[Extracted data entries]
◇ ◇ ◇ ◇

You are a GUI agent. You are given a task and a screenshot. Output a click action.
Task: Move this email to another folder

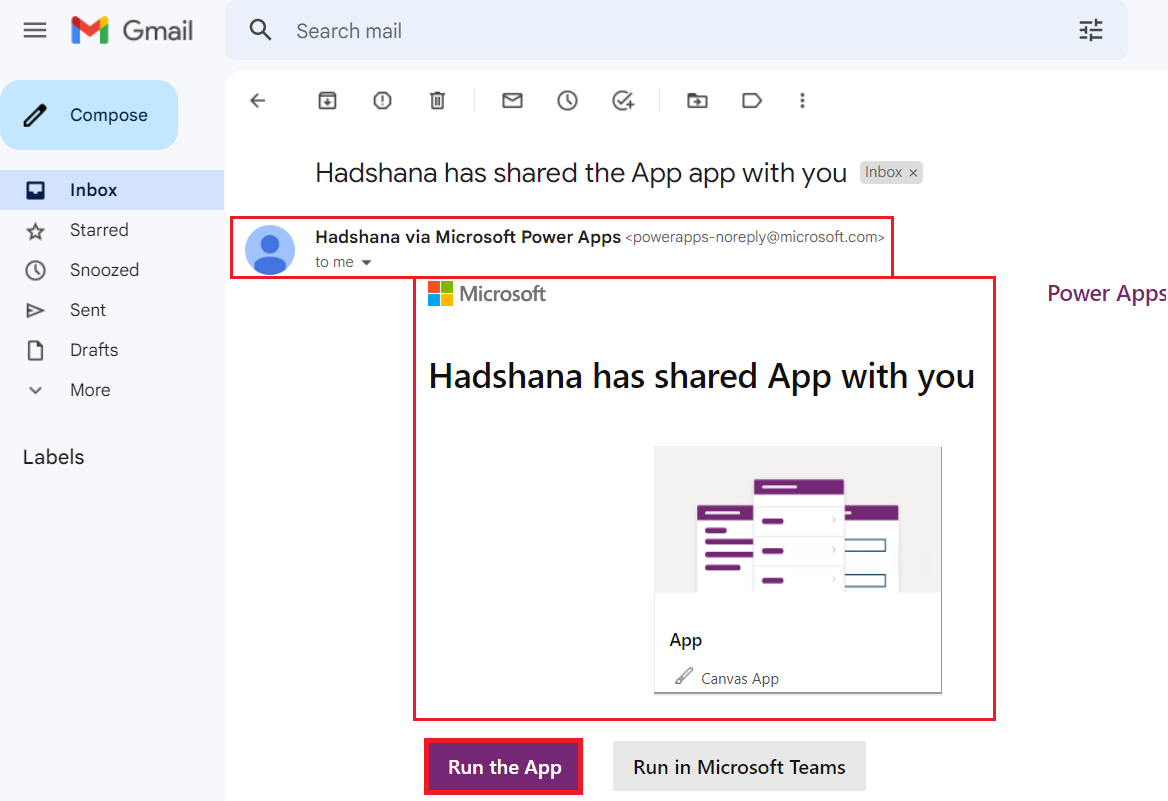coord(697,100)
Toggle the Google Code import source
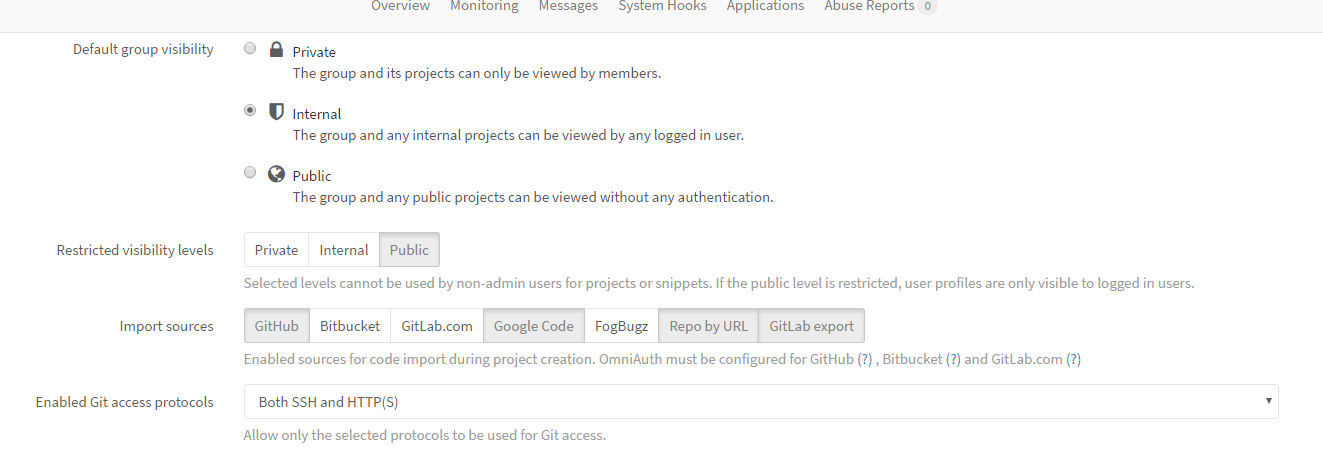This screenshot has height=472, width=1323. (533, 326)
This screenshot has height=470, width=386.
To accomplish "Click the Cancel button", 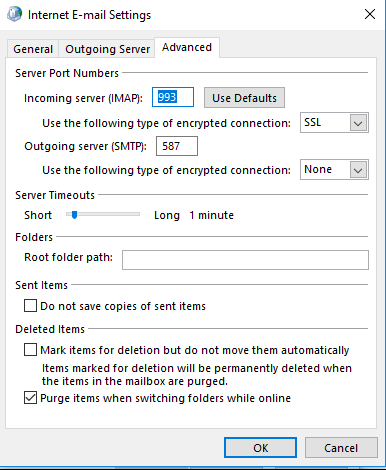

◇ ◇ ◇ ◇

(Activity): Skipping the pictures, output the entries exactly as they appear above.

(Expected output):
You are a GUI agent. You are given a task and a screenshot. Output a click action.
Task: Move this email to another folder

coord(697,100)
Toggle the Google Code import source
This screenshot has height=472, width=1323. (533, 326)
This screenshot has height=470, width=386.
To accomplish "Click the Cancel button", 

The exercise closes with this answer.